ELA026 has demonstrated promising potential to address the high unmet need for patients with sHLH, a rare, life-threatening hyperinflammatory disease with limited treatment options

SOUTH SAN FRANCISCO, CA, August 4, 2025 – Electra Therapeutics, a clinical stage biotechnology company pioneering therapies against novel targets for diseases in immunology and cancer, today announced that the European Medicines Agency (EMA) has granted Orphan Drug Designation (ODD) for ELA026 for the treatment of secondary hemophagocytic lymphohistiocytosis (sHLH). ELA026, Electra’s lead drug candidate, is the first investigational therapy designed to broadly treat sHLH. By targeting SIRP-expressing cells, ELA026 selectively depletes pathological myeloid cells and T lymphocytes responsible for the cytokine storm and disease progression.

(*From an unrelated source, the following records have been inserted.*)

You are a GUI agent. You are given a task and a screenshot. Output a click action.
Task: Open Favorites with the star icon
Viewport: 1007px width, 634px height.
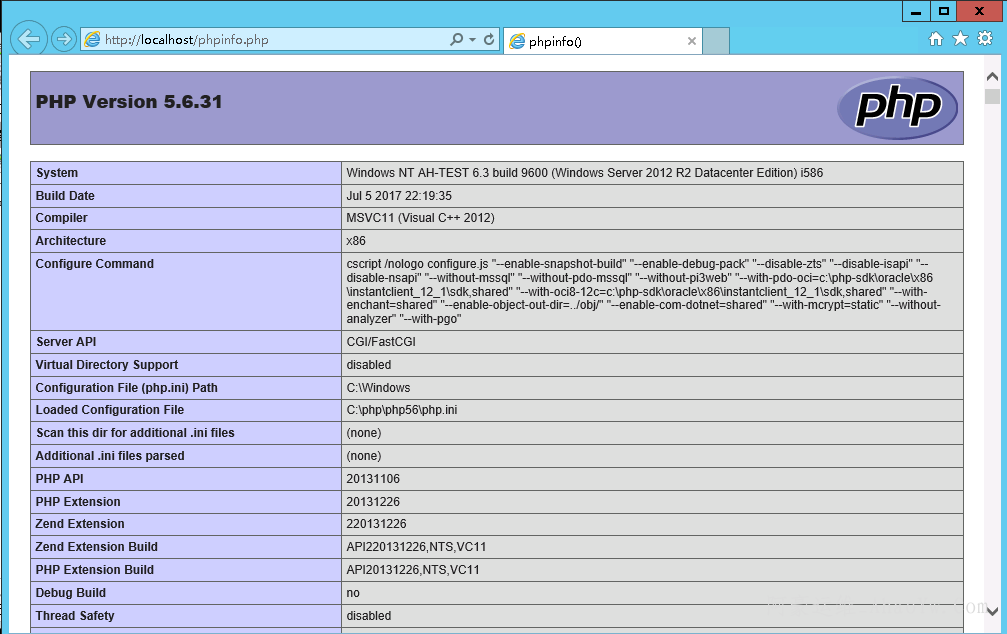click(x=960, y=39)
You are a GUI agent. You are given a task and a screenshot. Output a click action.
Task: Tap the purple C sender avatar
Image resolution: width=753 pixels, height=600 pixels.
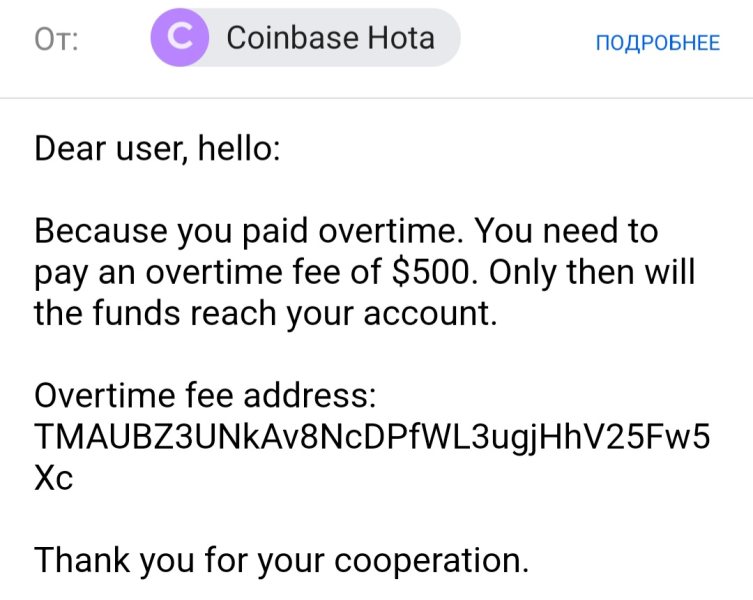[x=180, y=37]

“This Orphan Drug Designation in Europe complements our U.S. regulatory strategy for ELA026 and underscores the high unmet medical need for patients with sHLH, a rare disease with high mortality and limited treatment options,” said Kim-Hien Dao, DO, PhD, Chief Medical Officer of Electra Therapeutics. “Our Phase 1b results for ELA026 demonstrated the therapeutic value of selectively depleting pathological immune cells to modulate inflammation in sHLH. Our team at Electra continues to work diligently to advance the clinical program and bring ELA026 to patients as quickly as possible.”

The EMA’s Orphan Drug Designation program is designed to encourage the development of drugs that may provide significant benefit to patients with rare diseases. This designation provides several incentives, including reduced fees, protocol assistance, centralized marketing authorization, and ten years of EU market exclusivity.